THE TASK → Rewrite the lines below, replacing "Select" with "Choose" and leaving everything else unchanged. Omit the pictures from your answer.

DATASET CONTENT →
=======

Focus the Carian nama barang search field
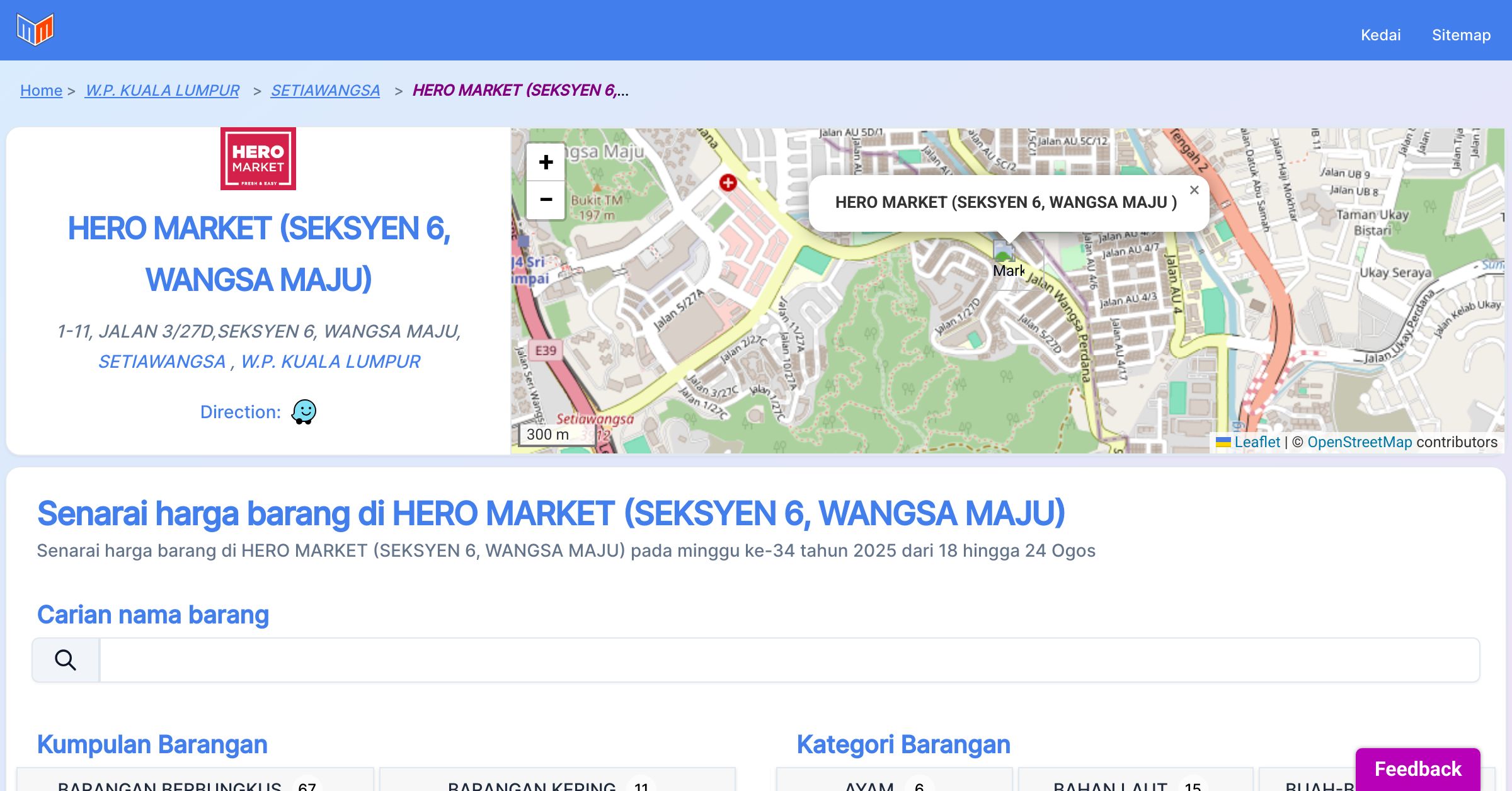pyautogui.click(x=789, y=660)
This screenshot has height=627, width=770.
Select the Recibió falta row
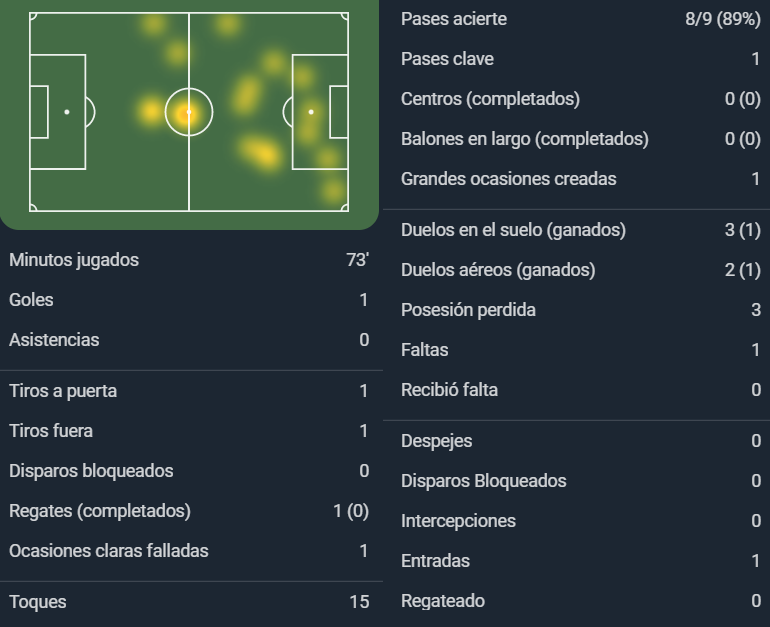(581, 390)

=======

ANSWER TO THE TASK →
Focus the Carian nama barang search field
pyautogui.click(x=789, y=660)
This screenshot has height=627, width=770.
Choose the Recibió falta row
(581, 390)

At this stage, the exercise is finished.